Note: File types lists are used by Open File and Save File to determine the types of files displayed and the default file extension.

  • If the file types list is short (five or fewer), order the list by likelihood of usage. If the list is long (six or more), use an alphabetical order to make the types easy to find.
  • For Save File, include all variations of the supported file extensions, even if uncommon, and put the most common extension first. The file handling logic looks at this list to determine if the user supplied a supported file extension. Example: If a JPEG file types list includes only .jpg and .jpeg, the file test.jpe might be saved as test.jpe.jpg.
  • For Save File, the initial default file type is the most likely chosen by the target user. The subsequent default is the file's current type.
  • For Open File, the initial default file type is the most likely chosen by the target user.

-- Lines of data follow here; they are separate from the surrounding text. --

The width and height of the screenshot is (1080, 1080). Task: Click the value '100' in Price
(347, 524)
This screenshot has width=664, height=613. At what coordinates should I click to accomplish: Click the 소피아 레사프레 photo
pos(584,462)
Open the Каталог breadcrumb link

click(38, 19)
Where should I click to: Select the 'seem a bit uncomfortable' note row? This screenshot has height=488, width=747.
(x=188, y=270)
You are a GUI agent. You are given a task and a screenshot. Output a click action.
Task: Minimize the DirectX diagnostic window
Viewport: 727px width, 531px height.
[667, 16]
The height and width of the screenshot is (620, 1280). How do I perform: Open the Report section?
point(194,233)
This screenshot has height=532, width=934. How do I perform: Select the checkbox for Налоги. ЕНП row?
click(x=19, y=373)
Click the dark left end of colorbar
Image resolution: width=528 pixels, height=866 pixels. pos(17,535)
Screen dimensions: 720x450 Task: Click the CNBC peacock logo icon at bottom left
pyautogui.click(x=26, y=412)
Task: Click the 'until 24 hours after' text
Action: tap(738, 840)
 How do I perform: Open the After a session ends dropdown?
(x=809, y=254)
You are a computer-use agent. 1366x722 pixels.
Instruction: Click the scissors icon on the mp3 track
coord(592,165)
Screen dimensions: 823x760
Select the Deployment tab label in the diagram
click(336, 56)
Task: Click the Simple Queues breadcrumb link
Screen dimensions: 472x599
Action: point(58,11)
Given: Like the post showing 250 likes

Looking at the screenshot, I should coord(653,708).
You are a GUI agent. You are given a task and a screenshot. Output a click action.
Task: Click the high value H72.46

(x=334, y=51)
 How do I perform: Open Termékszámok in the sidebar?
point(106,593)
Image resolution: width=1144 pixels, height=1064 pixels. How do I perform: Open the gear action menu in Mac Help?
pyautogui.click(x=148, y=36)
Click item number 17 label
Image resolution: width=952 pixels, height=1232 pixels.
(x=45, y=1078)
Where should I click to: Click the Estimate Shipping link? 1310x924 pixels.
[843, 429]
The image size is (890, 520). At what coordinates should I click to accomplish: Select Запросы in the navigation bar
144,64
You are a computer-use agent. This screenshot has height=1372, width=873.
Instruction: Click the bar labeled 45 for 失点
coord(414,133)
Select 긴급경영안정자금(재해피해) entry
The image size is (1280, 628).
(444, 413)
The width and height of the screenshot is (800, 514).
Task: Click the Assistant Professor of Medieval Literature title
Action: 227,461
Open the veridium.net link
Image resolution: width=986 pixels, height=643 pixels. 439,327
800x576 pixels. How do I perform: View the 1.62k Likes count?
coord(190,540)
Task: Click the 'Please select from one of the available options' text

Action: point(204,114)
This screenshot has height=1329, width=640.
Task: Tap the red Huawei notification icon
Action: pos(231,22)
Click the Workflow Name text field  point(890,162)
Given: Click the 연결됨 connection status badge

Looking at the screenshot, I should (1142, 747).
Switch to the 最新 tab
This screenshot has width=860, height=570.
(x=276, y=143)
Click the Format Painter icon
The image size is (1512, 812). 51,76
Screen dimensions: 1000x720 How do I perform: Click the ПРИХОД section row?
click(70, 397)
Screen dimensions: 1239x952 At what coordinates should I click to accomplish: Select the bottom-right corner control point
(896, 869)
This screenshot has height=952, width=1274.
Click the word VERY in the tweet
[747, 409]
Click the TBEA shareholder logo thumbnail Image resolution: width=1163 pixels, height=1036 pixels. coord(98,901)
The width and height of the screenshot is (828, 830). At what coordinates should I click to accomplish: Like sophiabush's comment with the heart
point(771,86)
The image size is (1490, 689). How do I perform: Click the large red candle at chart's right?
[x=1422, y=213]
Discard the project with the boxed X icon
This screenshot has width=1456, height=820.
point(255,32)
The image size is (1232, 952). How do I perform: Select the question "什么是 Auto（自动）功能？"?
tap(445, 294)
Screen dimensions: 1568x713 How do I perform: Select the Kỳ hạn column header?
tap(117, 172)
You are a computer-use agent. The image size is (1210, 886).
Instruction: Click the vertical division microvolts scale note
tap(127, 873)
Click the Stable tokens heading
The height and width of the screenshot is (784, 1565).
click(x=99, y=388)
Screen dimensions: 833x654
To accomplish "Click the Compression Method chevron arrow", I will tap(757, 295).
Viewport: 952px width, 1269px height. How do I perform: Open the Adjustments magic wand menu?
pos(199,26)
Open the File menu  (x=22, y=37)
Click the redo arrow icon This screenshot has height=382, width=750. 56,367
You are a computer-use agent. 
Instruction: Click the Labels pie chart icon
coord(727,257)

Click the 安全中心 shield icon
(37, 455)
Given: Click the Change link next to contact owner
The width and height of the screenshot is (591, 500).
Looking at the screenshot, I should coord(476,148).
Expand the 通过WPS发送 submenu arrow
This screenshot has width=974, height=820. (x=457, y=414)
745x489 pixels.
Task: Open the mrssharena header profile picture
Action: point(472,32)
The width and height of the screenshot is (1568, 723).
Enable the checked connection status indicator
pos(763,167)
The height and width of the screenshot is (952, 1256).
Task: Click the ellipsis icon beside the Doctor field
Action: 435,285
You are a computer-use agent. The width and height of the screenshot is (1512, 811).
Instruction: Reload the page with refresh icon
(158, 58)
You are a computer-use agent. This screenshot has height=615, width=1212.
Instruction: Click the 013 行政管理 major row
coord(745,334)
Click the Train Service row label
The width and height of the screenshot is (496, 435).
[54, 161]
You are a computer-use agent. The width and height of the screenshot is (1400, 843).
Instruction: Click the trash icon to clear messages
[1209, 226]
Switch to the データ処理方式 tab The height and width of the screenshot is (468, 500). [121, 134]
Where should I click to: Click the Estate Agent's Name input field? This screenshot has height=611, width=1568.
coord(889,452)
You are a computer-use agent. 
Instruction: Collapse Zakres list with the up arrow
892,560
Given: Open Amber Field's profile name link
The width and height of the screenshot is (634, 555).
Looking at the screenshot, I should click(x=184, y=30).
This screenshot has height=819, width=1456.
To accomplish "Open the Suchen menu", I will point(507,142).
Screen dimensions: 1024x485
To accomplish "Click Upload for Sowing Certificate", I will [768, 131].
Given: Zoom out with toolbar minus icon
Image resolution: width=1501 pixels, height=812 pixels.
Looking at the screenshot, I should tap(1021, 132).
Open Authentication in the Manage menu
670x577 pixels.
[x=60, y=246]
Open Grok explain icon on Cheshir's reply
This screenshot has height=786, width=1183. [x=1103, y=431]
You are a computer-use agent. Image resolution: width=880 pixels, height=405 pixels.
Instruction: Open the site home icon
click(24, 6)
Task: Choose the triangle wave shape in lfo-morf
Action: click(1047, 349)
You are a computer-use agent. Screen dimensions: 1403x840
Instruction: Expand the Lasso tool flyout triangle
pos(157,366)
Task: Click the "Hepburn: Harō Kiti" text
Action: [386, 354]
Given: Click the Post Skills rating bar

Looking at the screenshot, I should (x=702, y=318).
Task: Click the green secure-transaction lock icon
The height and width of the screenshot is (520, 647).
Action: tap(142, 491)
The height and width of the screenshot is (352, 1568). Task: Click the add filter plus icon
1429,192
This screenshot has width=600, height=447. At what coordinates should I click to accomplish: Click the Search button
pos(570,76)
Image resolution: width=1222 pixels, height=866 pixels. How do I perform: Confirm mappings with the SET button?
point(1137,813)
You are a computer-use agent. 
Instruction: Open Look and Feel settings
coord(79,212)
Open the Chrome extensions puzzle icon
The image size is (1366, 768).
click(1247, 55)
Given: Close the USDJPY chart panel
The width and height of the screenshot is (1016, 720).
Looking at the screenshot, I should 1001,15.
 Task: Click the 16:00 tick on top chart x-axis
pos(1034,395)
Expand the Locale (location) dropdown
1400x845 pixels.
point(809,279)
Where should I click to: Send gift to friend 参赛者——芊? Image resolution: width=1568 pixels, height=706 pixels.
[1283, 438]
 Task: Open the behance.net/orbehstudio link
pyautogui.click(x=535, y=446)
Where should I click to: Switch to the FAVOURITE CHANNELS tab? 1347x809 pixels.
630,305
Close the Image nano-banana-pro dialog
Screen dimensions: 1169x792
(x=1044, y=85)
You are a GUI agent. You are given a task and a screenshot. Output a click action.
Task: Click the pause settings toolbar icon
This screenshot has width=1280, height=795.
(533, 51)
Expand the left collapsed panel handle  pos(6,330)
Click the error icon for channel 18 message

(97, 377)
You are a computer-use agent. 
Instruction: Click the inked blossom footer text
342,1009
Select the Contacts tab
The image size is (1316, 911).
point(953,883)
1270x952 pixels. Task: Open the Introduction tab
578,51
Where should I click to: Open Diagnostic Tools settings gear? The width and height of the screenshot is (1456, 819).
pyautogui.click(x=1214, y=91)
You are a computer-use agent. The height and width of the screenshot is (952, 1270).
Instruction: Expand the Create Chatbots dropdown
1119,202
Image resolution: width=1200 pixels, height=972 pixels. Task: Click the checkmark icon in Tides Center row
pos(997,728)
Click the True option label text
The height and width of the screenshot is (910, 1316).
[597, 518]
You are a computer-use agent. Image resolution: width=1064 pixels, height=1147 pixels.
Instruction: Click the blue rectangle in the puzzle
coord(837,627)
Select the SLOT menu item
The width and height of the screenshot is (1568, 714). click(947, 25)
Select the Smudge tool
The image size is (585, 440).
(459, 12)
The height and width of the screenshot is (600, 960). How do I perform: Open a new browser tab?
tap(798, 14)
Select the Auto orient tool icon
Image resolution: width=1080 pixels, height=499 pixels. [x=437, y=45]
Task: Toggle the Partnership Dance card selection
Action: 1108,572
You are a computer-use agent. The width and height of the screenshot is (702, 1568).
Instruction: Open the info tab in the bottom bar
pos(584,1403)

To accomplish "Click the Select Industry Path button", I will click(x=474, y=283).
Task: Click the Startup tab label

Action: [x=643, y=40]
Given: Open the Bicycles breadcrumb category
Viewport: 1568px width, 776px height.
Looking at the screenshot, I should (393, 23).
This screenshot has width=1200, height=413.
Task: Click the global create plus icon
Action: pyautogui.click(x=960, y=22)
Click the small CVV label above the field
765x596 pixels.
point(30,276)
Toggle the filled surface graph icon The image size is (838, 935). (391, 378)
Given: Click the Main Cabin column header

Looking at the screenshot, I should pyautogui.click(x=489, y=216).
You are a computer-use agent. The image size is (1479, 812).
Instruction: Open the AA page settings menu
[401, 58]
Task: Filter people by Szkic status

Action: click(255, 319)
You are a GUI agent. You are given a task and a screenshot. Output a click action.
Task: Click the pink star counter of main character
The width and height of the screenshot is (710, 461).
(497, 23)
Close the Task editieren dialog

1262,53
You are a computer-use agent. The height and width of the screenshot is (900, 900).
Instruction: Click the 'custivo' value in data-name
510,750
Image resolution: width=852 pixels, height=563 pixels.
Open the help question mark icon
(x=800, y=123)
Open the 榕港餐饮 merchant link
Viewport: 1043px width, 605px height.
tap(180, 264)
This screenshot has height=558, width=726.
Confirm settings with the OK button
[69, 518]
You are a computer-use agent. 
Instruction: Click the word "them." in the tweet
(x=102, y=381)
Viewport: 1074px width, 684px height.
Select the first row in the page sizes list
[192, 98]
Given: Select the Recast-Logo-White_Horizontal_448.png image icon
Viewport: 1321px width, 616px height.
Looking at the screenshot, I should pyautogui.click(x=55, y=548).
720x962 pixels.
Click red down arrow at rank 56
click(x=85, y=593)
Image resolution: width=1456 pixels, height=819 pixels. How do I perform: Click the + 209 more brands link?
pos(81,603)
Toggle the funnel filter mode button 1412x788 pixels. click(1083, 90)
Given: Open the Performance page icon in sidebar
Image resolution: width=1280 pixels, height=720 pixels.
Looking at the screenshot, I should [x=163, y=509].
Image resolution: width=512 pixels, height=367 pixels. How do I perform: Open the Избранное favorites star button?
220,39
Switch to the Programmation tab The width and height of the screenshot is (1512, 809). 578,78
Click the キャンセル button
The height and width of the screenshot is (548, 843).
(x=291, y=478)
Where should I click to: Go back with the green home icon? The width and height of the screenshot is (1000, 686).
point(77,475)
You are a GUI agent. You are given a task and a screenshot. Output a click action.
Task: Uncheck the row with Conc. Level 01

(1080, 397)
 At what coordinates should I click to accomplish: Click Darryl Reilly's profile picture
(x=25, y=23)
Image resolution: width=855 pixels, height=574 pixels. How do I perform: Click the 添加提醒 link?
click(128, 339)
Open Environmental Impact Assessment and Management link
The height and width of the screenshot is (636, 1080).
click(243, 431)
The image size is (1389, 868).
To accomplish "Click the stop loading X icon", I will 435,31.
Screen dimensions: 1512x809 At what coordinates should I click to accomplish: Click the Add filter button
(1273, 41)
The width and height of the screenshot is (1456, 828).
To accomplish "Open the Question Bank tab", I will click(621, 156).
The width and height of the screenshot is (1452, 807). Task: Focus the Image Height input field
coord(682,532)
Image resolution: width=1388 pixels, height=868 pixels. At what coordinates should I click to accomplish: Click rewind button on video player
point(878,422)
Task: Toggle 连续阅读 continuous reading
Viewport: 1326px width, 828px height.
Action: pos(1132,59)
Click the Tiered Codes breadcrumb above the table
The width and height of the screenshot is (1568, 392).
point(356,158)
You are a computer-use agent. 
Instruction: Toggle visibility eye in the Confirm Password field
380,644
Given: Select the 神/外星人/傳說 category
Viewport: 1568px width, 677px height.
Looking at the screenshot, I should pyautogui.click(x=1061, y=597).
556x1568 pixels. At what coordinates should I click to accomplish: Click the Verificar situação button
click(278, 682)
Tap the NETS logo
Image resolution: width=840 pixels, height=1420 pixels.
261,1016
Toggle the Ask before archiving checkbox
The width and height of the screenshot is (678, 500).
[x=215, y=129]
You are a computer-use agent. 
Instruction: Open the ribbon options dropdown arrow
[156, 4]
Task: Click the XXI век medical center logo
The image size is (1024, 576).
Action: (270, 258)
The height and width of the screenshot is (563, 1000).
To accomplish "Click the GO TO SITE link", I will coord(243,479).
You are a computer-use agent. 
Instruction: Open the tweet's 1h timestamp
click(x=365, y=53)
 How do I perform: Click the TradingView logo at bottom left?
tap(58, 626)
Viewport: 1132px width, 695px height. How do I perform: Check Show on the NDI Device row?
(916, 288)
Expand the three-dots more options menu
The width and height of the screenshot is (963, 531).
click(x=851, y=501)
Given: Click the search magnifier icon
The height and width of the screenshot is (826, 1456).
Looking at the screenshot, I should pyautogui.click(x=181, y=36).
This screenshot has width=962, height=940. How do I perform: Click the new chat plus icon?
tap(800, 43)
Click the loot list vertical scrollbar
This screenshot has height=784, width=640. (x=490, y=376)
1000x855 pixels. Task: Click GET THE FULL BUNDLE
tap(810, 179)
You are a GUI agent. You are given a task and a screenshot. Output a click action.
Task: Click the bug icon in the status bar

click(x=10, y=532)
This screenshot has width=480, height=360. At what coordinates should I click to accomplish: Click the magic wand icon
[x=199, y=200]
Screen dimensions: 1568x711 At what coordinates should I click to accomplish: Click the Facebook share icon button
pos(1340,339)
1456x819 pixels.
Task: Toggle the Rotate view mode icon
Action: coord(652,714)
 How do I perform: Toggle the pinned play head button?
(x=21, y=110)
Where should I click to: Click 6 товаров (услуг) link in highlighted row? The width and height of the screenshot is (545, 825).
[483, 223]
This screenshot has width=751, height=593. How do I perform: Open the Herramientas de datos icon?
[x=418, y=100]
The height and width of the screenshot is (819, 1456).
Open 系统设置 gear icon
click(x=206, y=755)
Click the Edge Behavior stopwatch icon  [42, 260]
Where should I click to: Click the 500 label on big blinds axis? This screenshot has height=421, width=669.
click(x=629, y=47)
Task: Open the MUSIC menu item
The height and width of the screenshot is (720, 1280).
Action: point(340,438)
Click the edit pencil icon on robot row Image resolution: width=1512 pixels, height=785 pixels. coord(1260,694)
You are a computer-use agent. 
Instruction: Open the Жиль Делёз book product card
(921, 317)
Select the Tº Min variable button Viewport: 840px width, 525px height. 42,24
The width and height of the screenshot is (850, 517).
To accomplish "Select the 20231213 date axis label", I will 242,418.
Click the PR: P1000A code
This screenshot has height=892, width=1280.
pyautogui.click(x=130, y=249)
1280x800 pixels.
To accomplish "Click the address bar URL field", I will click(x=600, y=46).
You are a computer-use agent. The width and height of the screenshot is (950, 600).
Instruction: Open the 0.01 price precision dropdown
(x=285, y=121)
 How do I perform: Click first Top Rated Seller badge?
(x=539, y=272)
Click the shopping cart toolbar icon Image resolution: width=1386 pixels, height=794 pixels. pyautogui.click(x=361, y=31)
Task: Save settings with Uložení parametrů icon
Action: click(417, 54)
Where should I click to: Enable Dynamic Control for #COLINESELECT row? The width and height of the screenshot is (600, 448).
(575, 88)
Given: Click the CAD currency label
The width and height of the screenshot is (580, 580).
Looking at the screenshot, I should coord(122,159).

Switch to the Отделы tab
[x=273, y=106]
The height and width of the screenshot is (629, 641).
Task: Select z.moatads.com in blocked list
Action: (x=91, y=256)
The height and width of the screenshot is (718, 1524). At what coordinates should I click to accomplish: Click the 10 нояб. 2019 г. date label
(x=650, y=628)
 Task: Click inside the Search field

The subsequent default should be the last file type used.
  • For Open File, include an "All files" entry as the first item if users can open any file type, or may need to see all files in a folder at the same time. Consider providing other meta filters, such as "All pictures," "All music," and "All videos." Place these immediately after "All files."
  • Use the format "File type name (*.ext1; *.ext2)." The file type name should be the registered file type name, which you can view in the Folder Options control panel item. Example: "HTML document (*.htm; *.html)."
    • Exception: For meta-filters, remove the file extension list to eliminate clutter. Examples: "All files," "All pictures," "All music," and "All videos."
  • Use sentence-style capitalization for the file type names, and lowercase for the file type extensions.

Open Folder

  • For new programs, use the Open Files dialog in the "pick folders" mode. Doing so requires Windows Vista or later, so use the Open Folder dialog for programs that run in earlier versions of Windows.
    • Developers: You can use the Open Files dialog in the "pick folders" mode by using the FOS_PICKFOLDERS flag.

Font

  • If necessary, you can filter the font list to show only the fonts available to your program.

Persistence

  • Consider making the following values persistent to use as subsequent defaults:
    • Input values (examples: default folders, default file names).
    • Selected options (examples: selected printer, printing options).
    • Views (examples: showing pictures in thumbnail view, showing pictures without file names, sorting by date, column widths).
    • Presentation (examples: window size, location, and contents).
    Exception: Don't make these values persist for common dialogs when their usage is such that users are far more likely to want to start completely over.
  • When determining default values, consider what target users are most likely to want based on the important scenarios. Also, consider scenarios within a program instance, across multiple instances (both consecutive or concurrent), and across multiple documents. Don't make values persist in circumstances that aren't likely to be helpful.
    • Example: For a typical document-based application, it's helpful to use persistent Open File and Save File settings within a program instance and across consecutive instances, but keep concurrent instances independent. That way, users can work efficiently with several documents at a time.
  • Make the settings persist on a per-program, per-user basis.